Entries from a dataset
------------------------

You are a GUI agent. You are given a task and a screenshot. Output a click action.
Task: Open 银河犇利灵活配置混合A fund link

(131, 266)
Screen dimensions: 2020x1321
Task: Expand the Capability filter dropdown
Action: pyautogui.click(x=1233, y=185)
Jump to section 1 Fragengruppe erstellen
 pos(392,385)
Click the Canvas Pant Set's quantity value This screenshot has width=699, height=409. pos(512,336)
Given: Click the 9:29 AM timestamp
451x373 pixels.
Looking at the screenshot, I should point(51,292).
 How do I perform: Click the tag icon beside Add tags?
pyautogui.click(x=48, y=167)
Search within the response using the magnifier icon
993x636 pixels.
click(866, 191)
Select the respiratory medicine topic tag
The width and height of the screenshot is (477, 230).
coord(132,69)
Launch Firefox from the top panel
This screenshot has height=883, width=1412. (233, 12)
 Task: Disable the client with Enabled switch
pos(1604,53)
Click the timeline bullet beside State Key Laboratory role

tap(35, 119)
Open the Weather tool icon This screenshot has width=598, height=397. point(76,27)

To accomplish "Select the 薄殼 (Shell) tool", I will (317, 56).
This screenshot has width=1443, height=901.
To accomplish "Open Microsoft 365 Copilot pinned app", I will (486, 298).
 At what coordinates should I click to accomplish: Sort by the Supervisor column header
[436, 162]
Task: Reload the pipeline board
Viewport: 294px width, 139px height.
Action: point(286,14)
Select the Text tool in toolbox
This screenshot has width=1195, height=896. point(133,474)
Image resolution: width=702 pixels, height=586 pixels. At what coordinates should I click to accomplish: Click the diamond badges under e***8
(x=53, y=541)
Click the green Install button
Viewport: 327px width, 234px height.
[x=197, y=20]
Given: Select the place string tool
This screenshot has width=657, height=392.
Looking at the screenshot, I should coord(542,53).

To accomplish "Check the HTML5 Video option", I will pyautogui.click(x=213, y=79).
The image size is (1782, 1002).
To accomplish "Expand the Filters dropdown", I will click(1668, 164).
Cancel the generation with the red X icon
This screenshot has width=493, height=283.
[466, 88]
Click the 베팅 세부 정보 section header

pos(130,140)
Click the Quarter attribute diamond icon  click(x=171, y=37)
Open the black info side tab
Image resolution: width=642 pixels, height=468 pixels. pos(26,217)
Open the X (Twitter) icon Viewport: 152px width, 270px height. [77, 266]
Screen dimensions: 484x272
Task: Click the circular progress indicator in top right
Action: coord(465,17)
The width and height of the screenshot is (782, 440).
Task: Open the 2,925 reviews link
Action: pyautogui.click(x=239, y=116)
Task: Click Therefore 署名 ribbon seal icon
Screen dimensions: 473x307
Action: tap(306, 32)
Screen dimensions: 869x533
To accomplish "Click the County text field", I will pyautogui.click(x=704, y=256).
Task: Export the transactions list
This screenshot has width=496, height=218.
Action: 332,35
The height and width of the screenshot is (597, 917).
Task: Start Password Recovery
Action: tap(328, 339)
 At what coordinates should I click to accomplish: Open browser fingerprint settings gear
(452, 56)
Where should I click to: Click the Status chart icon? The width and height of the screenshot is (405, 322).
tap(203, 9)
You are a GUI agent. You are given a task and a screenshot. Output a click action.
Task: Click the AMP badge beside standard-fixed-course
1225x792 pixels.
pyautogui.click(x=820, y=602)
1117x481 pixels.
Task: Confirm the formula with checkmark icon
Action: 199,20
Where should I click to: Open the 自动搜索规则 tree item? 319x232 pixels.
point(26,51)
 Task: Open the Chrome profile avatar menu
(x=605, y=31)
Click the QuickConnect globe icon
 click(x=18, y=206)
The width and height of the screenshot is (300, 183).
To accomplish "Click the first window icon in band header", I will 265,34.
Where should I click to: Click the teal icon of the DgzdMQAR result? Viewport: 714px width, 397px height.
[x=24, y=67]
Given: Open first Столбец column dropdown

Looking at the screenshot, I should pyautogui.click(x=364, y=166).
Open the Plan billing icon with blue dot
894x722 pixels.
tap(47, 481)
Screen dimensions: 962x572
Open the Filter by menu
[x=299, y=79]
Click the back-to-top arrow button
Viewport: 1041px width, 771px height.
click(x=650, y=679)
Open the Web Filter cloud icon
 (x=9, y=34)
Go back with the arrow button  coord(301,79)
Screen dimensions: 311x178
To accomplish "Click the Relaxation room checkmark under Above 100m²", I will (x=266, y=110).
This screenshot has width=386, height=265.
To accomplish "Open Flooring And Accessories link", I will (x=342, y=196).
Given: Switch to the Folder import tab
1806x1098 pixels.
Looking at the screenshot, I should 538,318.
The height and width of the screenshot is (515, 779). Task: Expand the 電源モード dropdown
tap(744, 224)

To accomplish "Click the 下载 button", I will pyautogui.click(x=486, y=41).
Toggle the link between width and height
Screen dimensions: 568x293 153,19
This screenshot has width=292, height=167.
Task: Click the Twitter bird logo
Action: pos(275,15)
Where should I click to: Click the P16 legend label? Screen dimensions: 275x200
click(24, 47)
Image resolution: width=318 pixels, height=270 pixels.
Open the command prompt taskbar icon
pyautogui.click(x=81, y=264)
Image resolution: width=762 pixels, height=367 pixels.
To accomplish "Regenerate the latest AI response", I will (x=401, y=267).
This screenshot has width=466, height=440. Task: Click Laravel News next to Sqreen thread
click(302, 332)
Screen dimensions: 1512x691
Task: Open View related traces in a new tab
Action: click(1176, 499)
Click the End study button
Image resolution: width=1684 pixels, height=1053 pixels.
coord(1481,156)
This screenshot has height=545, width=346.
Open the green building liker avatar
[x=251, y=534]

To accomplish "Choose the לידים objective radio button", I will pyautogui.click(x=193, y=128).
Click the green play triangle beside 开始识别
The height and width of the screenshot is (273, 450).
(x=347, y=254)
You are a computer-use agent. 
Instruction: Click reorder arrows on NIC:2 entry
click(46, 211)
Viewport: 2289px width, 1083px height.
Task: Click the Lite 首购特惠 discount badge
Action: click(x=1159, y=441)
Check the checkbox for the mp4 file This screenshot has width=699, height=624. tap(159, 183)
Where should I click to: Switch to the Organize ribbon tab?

------------------------

Return every one of the entries above unchanged, line for line.

*Task result*.
You are a GUI agent. You are given a task and a screenshot. Output a click action.
Task: Open 银河犇利灵活配置混合A fund link

(131, 266)
Screen dimensions: 2020x1321
Task: Expand the Capability filter dropdown
Action: pyautogui.click(x=1233, y=185)
Jump to section 1 Fragengruppe erstellen
 pos(392,385)
Click the Canvas Pant Set's quantity value This screenshot has width=699, height=409. pos(512,336)
Given: Click the 9:29 AM timestamp
451x373 pixels.
Looking at the screenshot, I should point(51,292).
 How do I perform: Click the tag icon beside Add tags?
pyautogui.click(x=48, y=167)
Search within the response using the magnifier icon
993x636 pixels.
click(866, 191)
Select the respiratory medicine topic tag
The width and height of the screenshot is (477, 230).
coord(132,69)
Launch Firefox from the top panel
This screenshot has height=883, width=1412. (233, 12)
 Task: Disable the client with Enabled switch
pos(1604,53)
Click the timeline bullet beside State Key Laboratory role

tap(35, 119)
Open the Weather tool icon This screenshot has width=598, height=397. point(76,27)

To accomplish "Select the 薄殼 (Shell) tool", I will (317, 56).
This screenshot has width=1443, height=901.
To accomplish "Open Microsoft 365 Copilot pinned app", I will (486, 298).
 At what coordinates should I click to accomplish: Sort by the Supervisor column header
[436, 162]
Task: Reload the pipeline board
Viewport: 294px width, 139px height.
Action: point(286,14)
Select the Text tool in toolbox
This screenshot has width=1195, height=896. point(133,474)
Image resolution: width=702 pixels, height=586 pixels. At what coordinates should I click to accomplish: Click the diamond badges under e***8
(x=53, y=541)
Click the green Install button
Viewport: 327px width, 234px height.
[x=197, y=20]
Given: Select the place string tool
This screenshot has width=657, height=392.
Looking at the screenshot, I should coord(542,53).

To accomplish "Check the HTML5 Video option", I will pyautogui.click(x=213, y=79).
The image size is (1782, 1002).
To accomplish "Expand the Filters dropdown", I will click(1668, 164).
Cancel the generation with the red X icon
This screenshot has width=493, height=283.
[466, 88]
Click the 베팅 세부 정보 section header

pos(130,140)
Click the Quarter attribute diamond icon  click(x=171, y=37)
Open the black info side tab
Image resolution: width=642 pixels, height=468 pixels. pos(26,217)
Open the X (Twitter) icon Viewport: 152px width, 270px height. [77, 266]
Screen dimensions: 484x272
Task: Click the circular progress indicator in top right
Action: coord(465,17)
The width and height of the screenshot is (782, 440).
Task: Open the 2,925 reviews link
Action: pyautogui.click(x=239, y=116)
Task: Click Therefore 署名 ribbon seal icon
Screen dimensions: 473x307
Action: tap(306, 32)
Screen dimensions: 869x533
To accomplish "Click the County text field", I will pyautogui.click(x=704, y=256).
Task: Export the transactions list
This screenshot has width=496, height=218.
Action: 332,35
The height and width of the screenshot is (597, 917).
Task: Start Password Recovery
Action: tap(328, 339)
 At what coordinates should I click to accomplish: Open browser fingerprint settings gear
(452, 56)
Where should I click to: Click the Status chart icon? The width and height of the screenshot is (405, 322).
tap(203, 9)
You are a GUI agent. You are given a task and a screenshot. Output a click action.
Task: Click the AMP badge beside standard-fixed-course
1225x792 pixels.
pyautogui.click(x=820, y=602)
1117x481 pixels.
Task: Confirm the formula with checkmark icon
Action: 199,20
Where should I click to: Open the 自动搜索规则 tree item? 319x232 pixels.
point(26,51)
 Task: Open the Chrome profile avatar menu
(x=605, y=31)
Click the QuickConnect globe icon
 click(x=18, y=206)
The width and height of the screenshot is (300, 183).
To accomplish "Click the first window icon in band header", I will 265,34.
Where should I click to: Click the teal icon of the DgzdMQAR result? Viewport: 714px width, 397px height.
[x=24, y=67]
Given: Open first Столбец column dropdown

Looking at the screenshot, I should pyautogui.click(x=364, y=166).
Open the Plan billing icon with blue dot
894x722 pixels.
tap(47, 481)
Screen dimensions: 962x572
Open the Filter by menu
[x=299, y=79]
Click the back-to-top arrow button
Viewport: 1041px width, 771px height.
click(x=650, y=679)
Open the Web Filter cloud icon
 (x=9, y=34)
Go back with the arrow button  coord(301,79)
Screen dimensions: 311x178
To accomplish "Click the Relaxation room checkmark under Above 100m²", I will (x=266, y=110).
This screenshot has width=386, height=265.
To accomplish "Open Flooring And Accessories link", I will (x=342, y=196).
Given: Switch to the Folder import tab
1806x1098 pixels.
Looking at the screenshot, I should 538,318.
The height and width of the screenshot is (515, 779). Task: Expand the 電源モード dropdown
tap(744, 224)

To accomplish "Click the 下载 button", I will pyautogui.click(x=486, y=41).
Toggle the link between width and height
Screen dimensions: 568x293 153,19
This screenshot has width=292, height=167.
Task: Click the Twitter bird logo
Action: pos(275,15)
Where should I click to: Click the P16 legend label? Screen dimensions: 275x200
click(24, 47)
Image resolution: width=318 pixels, height=270 pixels.
Open the command prompt taskbar icon
pyautogui.click(x=81, y=264)
Image resolution: width=762 pixels, height=367 pixels.
To accomplish "Regenerate the latest AI response", I will (x=401, y=267).
This screenshot has width=466, height=440. Task: Click Laravel News next to Sqreen thread
click(302, 332)
Screen dimensions: 1512x691
Task: Open View related traces in a new tab
Action: click(1176, 499)
Click the End study button
Image resolution: width=1684 pixels, height=1053 pixels.
coord(1481,156)
This screenshot has height=545, width=346.
Open the green building liker avatar
[x=251, y=534]

To accomplish "Choose the לידים objective radio button", I will pyautogui.click(x=193, y=128).
Click the green play triangle beside 开始识别
The height and width of the screenshot is (273, 450).
(x=347, y=254)
You are a computer-use agent. 
Instruction: Click reorder arrows on NIC:2 entry
click(46, 211)
Viewport: 2289px width, 1083px height.
Task: Click the Lite 首购特惠 discount badge
Action: click(x=1159, y=441)
Check the checkbox for the mp4 file This screenshot has width=699, height=624. tap(159, 183)
Where should I click to: Switch to the Organize ribbon tab?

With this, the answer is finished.